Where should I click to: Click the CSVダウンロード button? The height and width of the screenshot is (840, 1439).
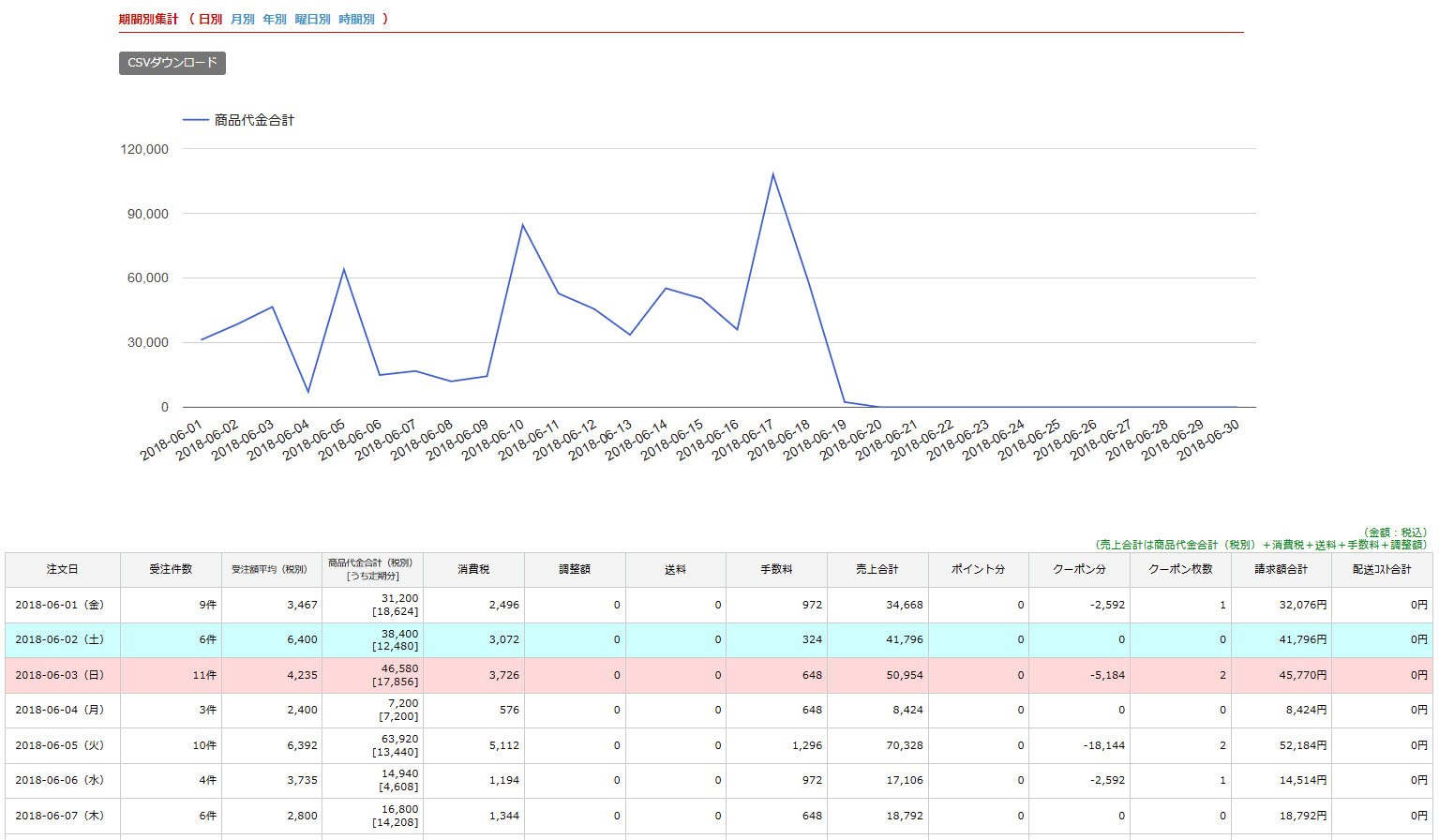(172, 63)
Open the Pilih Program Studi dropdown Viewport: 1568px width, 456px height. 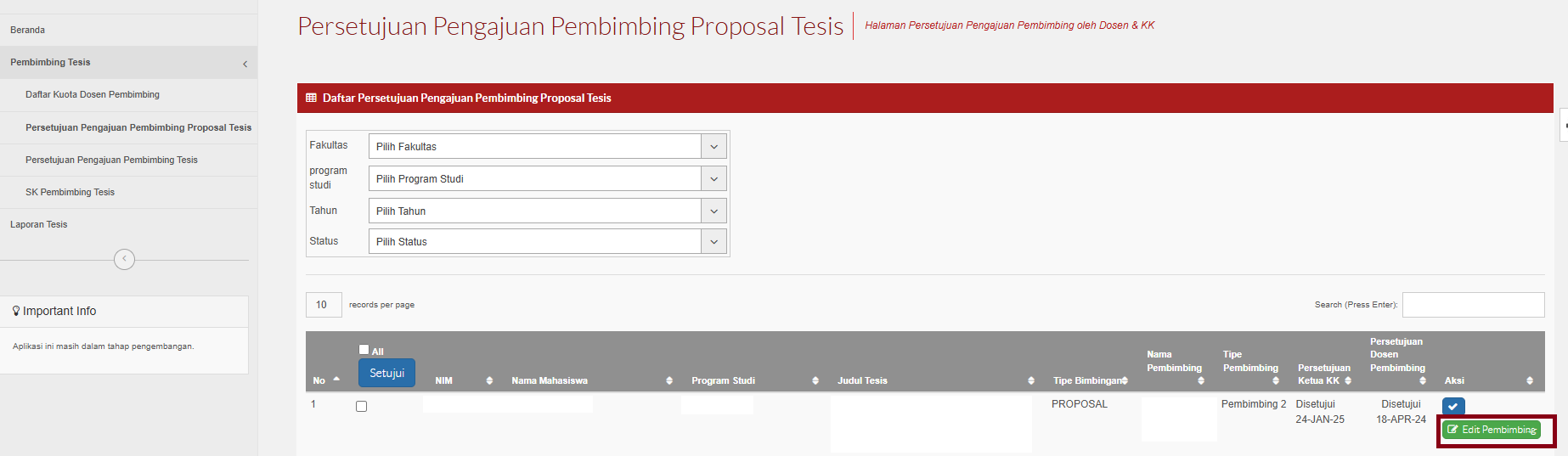[x=547, y=178]
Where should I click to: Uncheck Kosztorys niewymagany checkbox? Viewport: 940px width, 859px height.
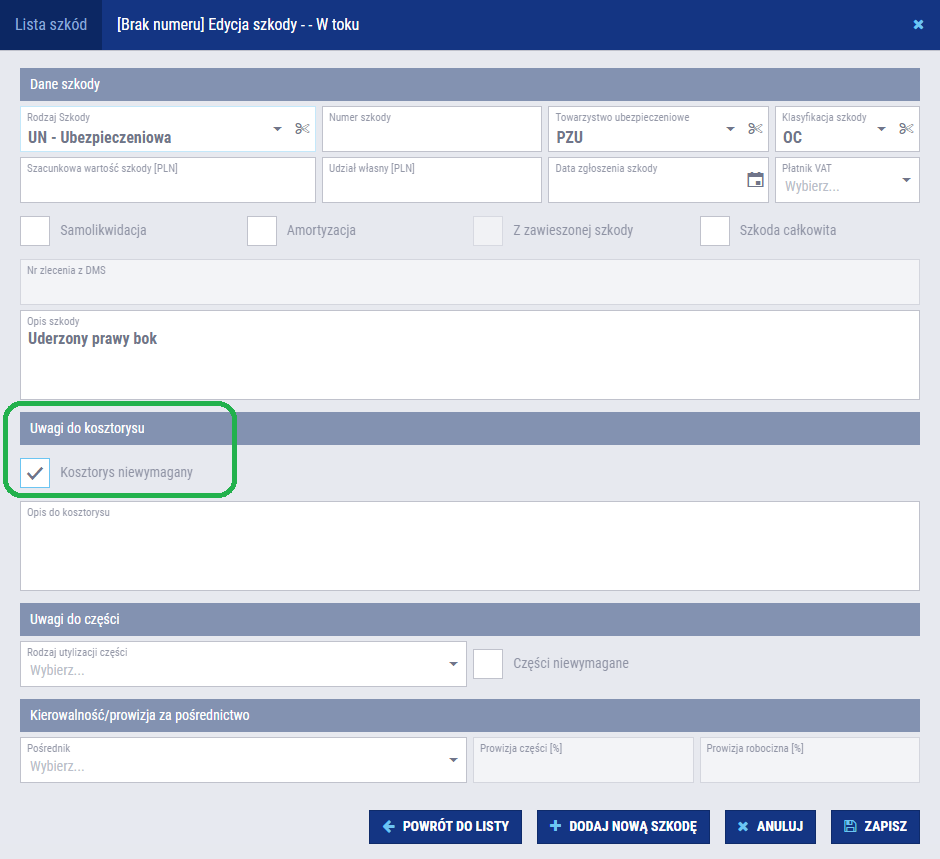[x=36, y=472]
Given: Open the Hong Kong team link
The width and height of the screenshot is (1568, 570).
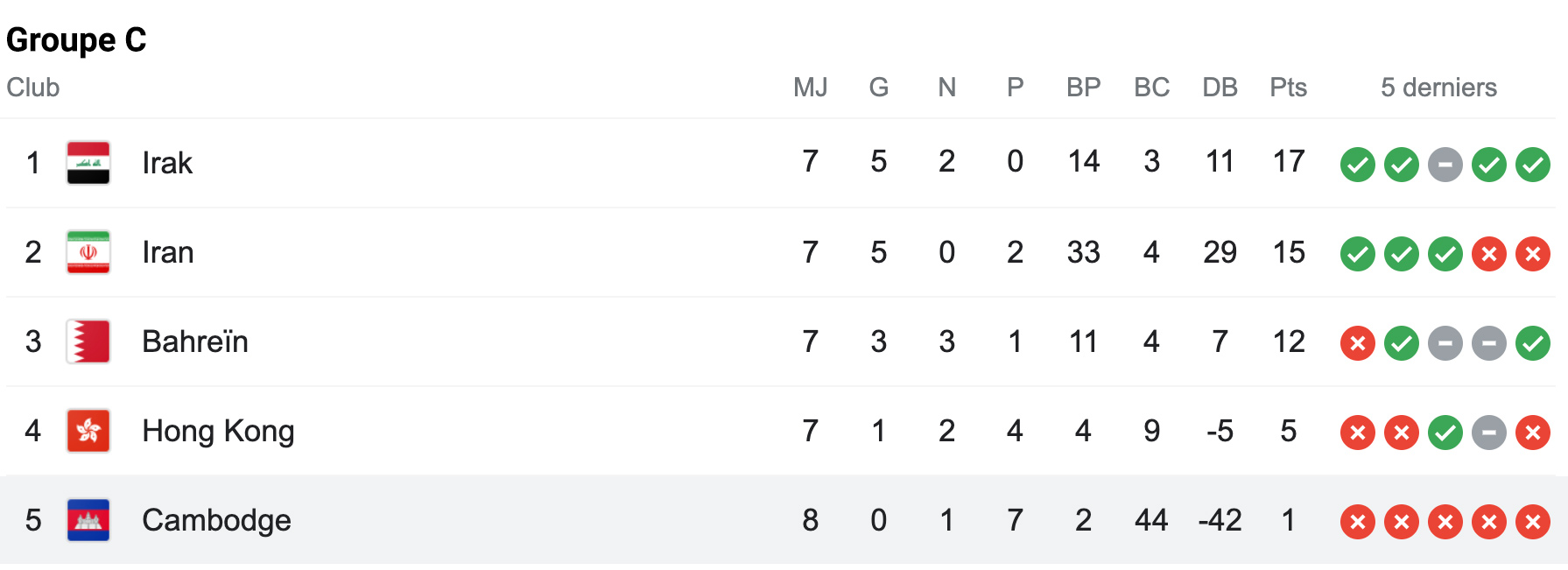Looking at the screenshot, I should (218, 431).
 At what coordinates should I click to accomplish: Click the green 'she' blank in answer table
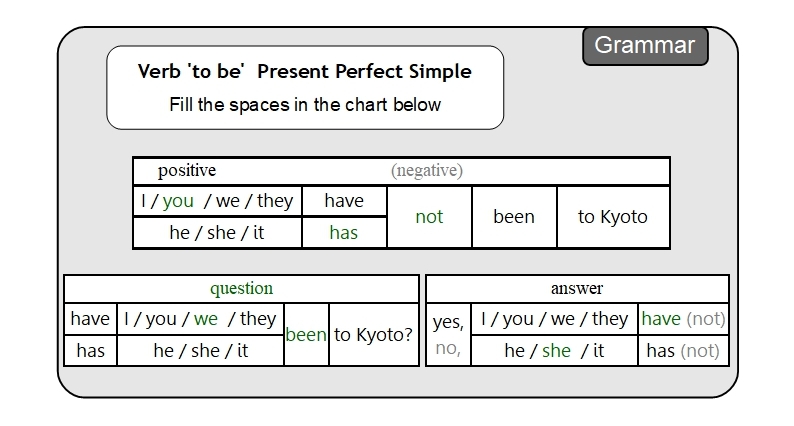point(556,351)
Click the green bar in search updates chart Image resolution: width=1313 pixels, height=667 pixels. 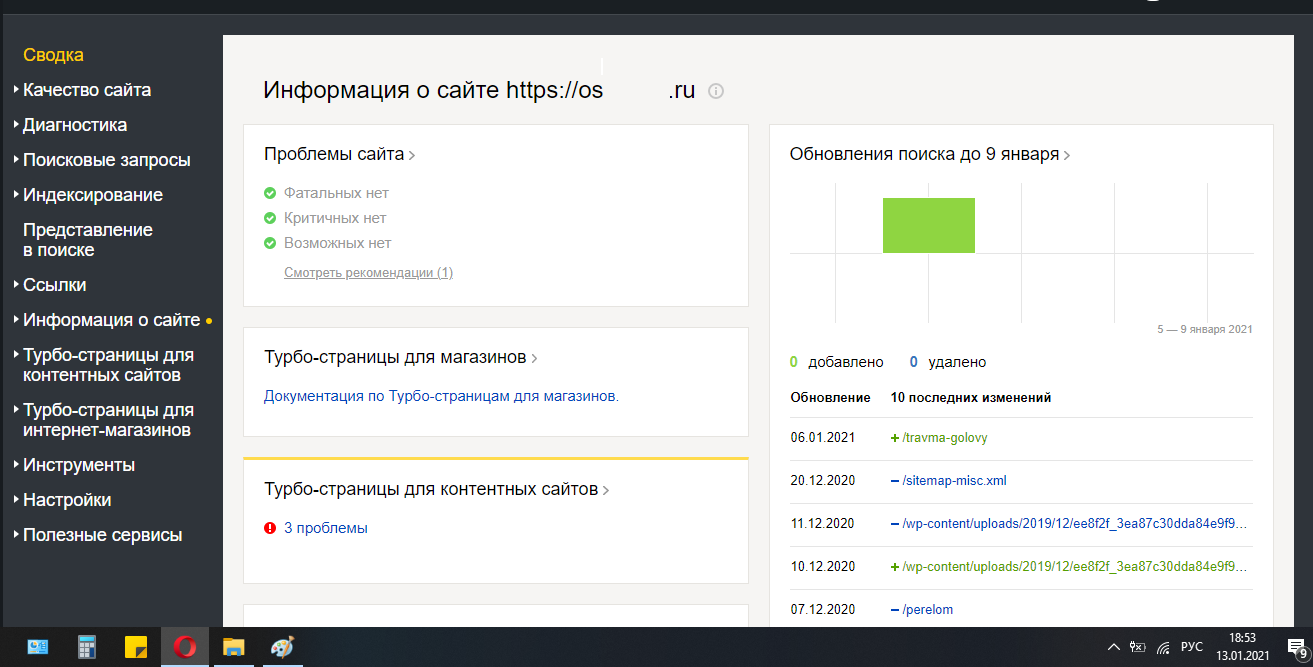pyautogui.click(x=928, y=225)
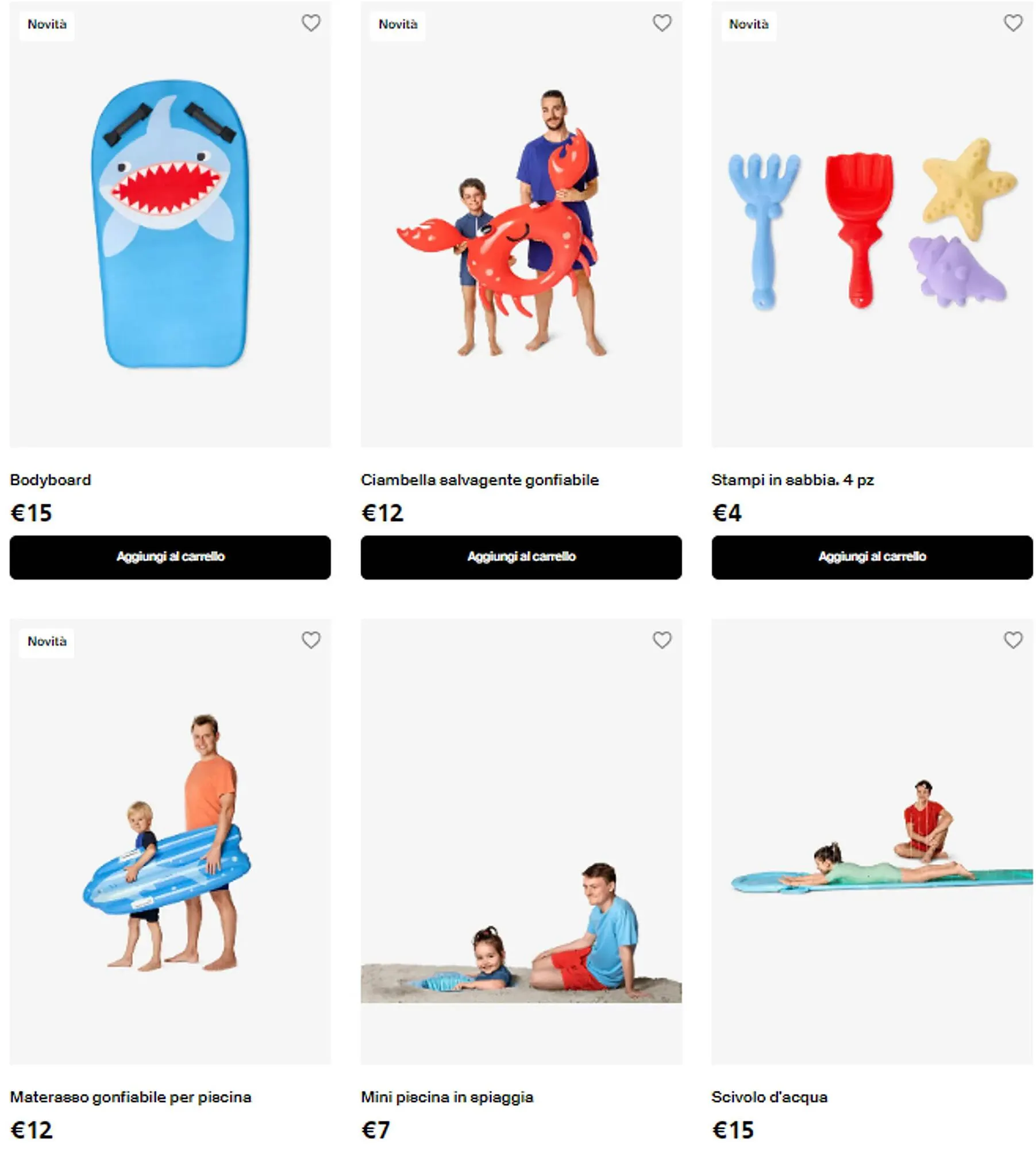
Task: Favorite the Bodyboard with heart icon
Action: [311, 23]
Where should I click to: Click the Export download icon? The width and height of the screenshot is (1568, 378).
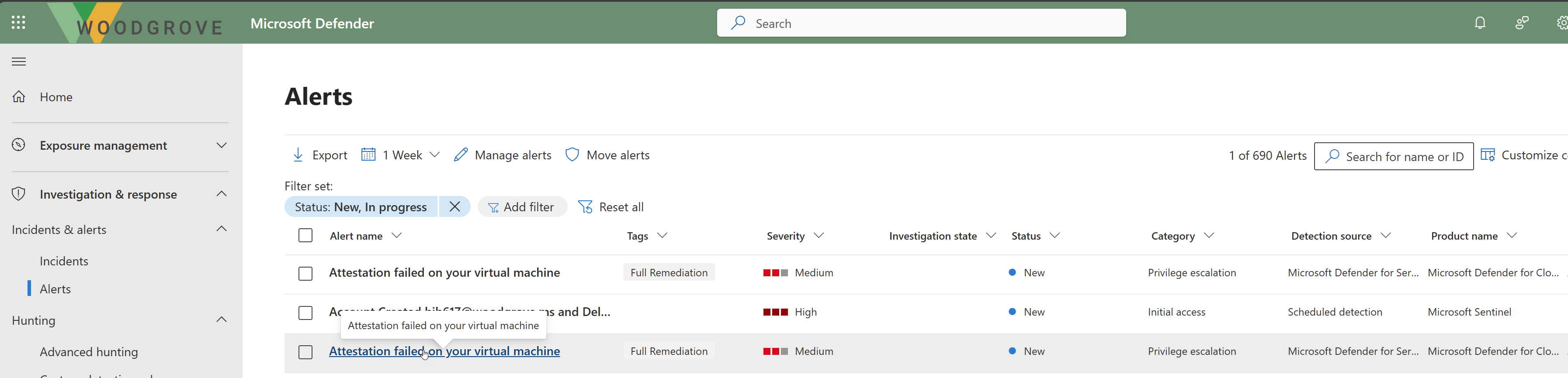(298, 155)
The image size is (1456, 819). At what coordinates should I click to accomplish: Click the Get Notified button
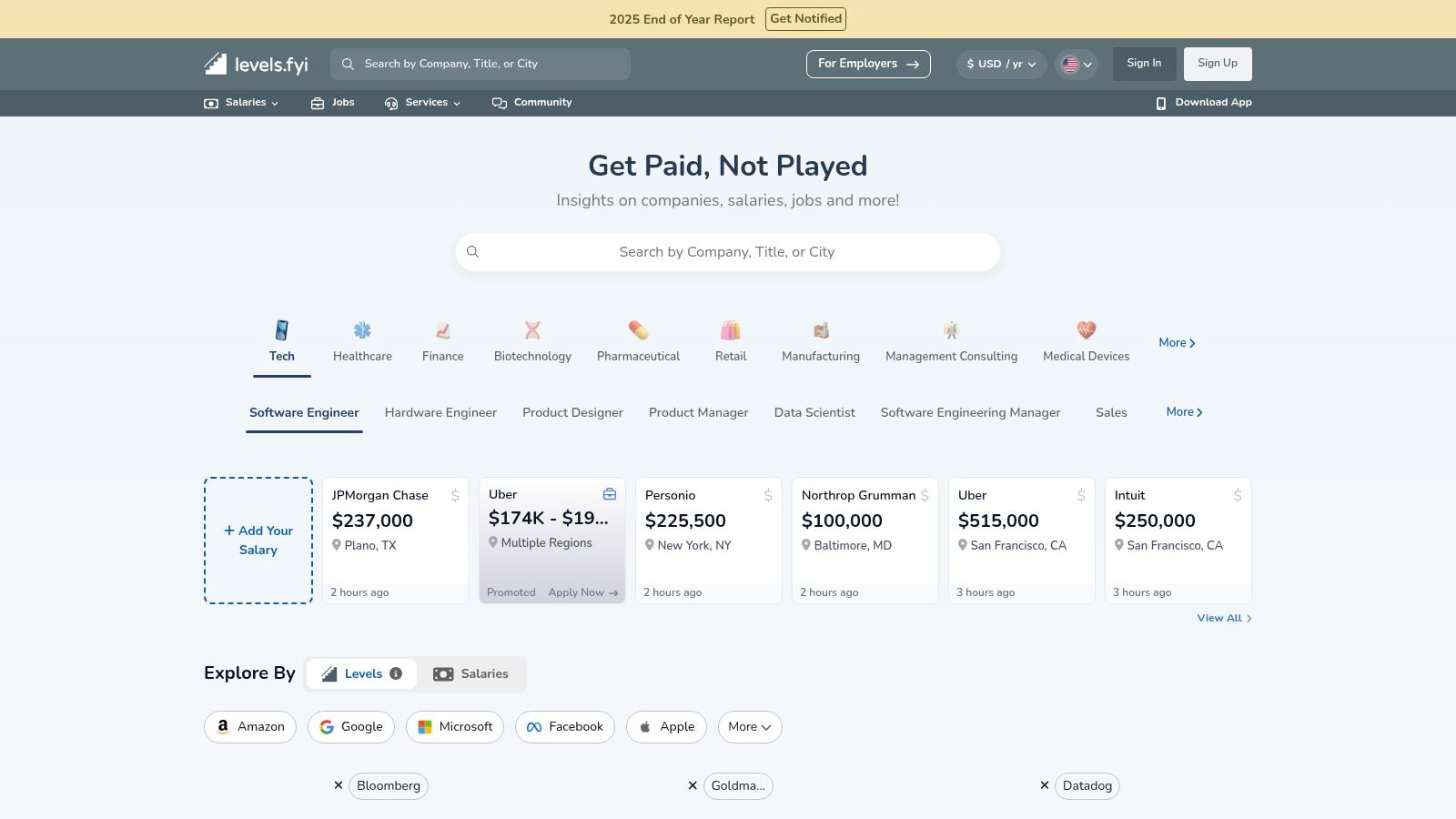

**What you are asked to do**: Pictures stay out; retype only the lines from the line containing "Where should I click to: Click the Export" through the end of the listing, inclusive, exactly as they appear.

**Reply to the task**:
Where should I click to: Click the Export download icon? The width and height of the screenshot is (1568, 378).
(298, 155)
The image size is (1456, 819). At what coordinates should I click to accomplish: Click the Get Notified button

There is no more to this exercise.